What you have to do:
Go through the material below and report how many lines contain "computer". Give only the number.
+-------+
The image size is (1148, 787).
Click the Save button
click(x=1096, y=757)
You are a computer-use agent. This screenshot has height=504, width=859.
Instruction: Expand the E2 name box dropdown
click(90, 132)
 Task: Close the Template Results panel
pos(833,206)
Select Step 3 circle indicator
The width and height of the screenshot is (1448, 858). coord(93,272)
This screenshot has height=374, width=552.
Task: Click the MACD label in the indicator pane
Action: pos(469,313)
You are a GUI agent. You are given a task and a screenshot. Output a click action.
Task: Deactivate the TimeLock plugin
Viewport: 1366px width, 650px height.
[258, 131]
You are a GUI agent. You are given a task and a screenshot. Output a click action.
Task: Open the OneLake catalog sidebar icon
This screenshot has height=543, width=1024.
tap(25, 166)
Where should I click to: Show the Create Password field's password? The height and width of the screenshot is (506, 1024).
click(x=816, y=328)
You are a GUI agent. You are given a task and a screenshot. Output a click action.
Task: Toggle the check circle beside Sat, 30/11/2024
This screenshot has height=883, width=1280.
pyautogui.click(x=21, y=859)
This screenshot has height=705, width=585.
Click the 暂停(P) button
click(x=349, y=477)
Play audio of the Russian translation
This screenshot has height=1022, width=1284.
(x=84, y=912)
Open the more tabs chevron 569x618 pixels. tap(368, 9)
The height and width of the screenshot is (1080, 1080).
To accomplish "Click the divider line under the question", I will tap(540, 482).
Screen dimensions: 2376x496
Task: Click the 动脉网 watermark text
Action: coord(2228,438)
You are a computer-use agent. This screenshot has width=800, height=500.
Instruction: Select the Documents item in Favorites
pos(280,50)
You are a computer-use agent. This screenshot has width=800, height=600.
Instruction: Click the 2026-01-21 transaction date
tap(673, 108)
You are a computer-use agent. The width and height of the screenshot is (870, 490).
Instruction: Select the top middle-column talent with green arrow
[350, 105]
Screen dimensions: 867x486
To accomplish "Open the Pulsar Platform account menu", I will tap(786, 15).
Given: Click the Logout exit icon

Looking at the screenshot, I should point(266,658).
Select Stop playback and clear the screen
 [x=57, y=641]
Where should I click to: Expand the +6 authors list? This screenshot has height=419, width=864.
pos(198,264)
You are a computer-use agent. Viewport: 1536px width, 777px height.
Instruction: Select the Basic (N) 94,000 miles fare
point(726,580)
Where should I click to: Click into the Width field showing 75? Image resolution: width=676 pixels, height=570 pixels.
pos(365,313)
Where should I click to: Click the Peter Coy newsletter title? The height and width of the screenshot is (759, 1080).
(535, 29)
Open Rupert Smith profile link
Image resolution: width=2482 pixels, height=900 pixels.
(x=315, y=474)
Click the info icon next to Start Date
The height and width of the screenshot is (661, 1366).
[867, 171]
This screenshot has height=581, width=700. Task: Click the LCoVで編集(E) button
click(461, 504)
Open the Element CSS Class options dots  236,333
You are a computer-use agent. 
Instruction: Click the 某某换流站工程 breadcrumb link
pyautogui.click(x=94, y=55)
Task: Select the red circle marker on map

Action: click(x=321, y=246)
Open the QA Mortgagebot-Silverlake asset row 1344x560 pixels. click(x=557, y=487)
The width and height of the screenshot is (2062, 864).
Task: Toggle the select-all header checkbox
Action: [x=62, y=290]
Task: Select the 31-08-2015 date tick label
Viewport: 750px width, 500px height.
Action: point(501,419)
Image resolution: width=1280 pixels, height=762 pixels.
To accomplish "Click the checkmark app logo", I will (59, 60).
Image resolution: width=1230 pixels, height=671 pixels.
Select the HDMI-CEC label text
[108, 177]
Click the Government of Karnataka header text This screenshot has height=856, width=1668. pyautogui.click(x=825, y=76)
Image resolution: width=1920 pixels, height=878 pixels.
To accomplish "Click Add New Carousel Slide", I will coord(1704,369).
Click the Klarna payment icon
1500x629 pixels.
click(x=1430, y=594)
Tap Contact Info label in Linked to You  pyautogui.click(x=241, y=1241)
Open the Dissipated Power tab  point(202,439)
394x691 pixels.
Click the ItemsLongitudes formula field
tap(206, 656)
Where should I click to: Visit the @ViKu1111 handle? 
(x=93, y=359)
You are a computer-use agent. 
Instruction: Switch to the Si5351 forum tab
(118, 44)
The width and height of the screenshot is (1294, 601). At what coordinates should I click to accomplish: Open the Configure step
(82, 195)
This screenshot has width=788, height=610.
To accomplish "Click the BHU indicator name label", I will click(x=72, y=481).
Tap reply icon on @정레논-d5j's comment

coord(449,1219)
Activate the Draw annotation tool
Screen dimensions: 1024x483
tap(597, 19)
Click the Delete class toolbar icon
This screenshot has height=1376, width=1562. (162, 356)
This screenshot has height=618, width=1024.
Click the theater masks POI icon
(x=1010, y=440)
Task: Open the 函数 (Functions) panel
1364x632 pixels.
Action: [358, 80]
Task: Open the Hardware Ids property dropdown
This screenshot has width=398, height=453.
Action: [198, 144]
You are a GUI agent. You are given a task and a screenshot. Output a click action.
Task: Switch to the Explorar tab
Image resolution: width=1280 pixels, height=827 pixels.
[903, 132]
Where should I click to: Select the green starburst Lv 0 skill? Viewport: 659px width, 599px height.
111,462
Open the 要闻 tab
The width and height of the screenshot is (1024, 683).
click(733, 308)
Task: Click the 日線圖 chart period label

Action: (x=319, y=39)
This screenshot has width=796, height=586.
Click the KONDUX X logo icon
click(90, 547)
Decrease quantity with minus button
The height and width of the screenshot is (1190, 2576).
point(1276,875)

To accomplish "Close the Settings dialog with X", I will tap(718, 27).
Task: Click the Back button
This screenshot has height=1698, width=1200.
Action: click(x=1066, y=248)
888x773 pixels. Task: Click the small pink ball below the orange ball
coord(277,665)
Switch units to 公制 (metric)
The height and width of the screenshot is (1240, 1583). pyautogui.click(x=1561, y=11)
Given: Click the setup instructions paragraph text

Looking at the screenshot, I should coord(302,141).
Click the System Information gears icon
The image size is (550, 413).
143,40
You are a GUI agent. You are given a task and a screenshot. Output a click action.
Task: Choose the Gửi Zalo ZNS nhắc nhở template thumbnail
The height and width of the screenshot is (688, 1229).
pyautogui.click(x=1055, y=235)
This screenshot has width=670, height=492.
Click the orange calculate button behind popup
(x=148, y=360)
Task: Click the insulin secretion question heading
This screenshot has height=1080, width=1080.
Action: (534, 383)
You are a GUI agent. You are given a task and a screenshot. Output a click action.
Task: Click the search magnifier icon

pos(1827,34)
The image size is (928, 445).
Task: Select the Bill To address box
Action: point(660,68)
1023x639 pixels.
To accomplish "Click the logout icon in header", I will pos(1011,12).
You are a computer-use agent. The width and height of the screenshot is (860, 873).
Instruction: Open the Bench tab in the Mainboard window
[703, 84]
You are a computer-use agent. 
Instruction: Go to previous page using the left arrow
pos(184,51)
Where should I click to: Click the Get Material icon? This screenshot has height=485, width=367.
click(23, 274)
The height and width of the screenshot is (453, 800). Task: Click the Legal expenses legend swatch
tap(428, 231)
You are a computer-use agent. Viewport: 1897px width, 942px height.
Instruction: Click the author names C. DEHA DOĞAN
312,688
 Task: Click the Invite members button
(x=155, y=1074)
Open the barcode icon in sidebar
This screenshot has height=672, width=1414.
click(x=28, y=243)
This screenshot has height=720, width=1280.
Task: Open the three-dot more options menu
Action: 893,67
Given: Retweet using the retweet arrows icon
+-------+
Exercise output:
10